Before coming to Oxford in 2013, Jens led the Computer Vision Laboratory at GE Global Research in Niskayuna, NY, USA. He joined GE in 2001 after completing his DPhil at Oxford. During his doctoral studies at Oxford, he was part of the Visual Dynamics Group led by Andrew Blake as a Marie Curie Fellow funded by the EU. He received his Diploma in Mathematics and Computer Science from the University of Bonn, Germany.
His research interests lie in enabling biomedical imaging through the development of new analysis algorithms and novel computational platforms, with a current focus to improve mechanistic understanding of cancer and patient care through quantitative analysis of image data. In addition to his research in the field of biomedical imaging, Jens has worked extensively in the area of video surveillance, the automatic annotation of video, and the understanding of volumetric seismic data. He co-founded Ground Truth Labs Ltd to commercialise research in computational pathology from his laboratory in 2019.
Previously, Jens held a position as an adjunct assistant professor at the Rensselaer Polytechnic Institute, Troy, NY, USA. From 2018 to 2020 Jens was chair of the IEEE ISBI Steering Committee. At present, he is a co-director for the EPSRC Centre for Doctoral Training in Health Data Science. Since 2021 he is a member of the UK EPSRC Healthcare Technologies Strategic Advisory Team.
View a list of Professor Rittscher's publications on Google Scholar, or by using his ORCID ID.
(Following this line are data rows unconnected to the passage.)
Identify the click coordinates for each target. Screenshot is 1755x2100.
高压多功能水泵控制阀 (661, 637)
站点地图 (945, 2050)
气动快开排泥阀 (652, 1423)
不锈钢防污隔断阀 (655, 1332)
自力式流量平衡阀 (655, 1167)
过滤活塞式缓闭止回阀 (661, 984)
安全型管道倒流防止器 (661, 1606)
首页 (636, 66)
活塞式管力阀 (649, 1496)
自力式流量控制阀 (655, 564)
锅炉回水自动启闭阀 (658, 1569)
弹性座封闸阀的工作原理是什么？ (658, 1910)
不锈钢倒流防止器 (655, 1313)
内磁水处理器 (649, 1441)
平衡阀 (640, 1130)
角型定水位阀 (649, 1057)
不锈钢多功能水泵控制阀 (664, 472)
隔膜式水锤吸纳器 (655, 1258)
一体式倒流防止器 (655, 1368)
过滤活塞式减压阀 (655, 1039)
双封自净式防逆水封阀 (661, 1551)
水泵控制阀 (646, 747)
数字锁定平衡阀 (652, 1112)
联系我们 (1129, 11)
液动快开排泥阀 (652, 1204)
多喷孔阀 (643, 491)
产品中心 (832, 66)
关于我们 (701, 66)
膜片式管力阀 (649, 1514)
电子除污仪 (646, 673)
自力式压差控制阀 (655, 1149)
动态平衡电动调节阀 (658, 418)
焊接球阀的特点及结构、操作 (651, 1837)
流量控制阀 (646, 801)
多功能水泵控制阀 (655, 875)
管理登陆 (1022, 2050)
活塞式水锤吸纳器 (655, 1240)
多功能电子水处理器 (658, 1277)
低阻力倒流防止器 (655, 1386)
The aim of Jens' research is to enhance our understanding of complex biological processes through the analysis of image data that has been acquired at the microscopic scale. Jens develops algorithms and methods that enable the quantification of a broad range of phenotypical alterations, the precise localization of signalling events, and the ability to correlate such events in the context of the biological specimen. This work can be structured into the following three major areas:
- Analysis of shape, structure, and spatial context,
- Function and dynamic biological processes,
- Enablement of new imaging methods.
This algorithm development needs to be guided by a firm understanding of the broader application context which is indicated in the figure below. Sophisticated algorithms are now necessary to image increasingly complex model systems over an extended period of time. In order to understand the role of certain genetic modifiers we need to relate these to the image derived measurements and features.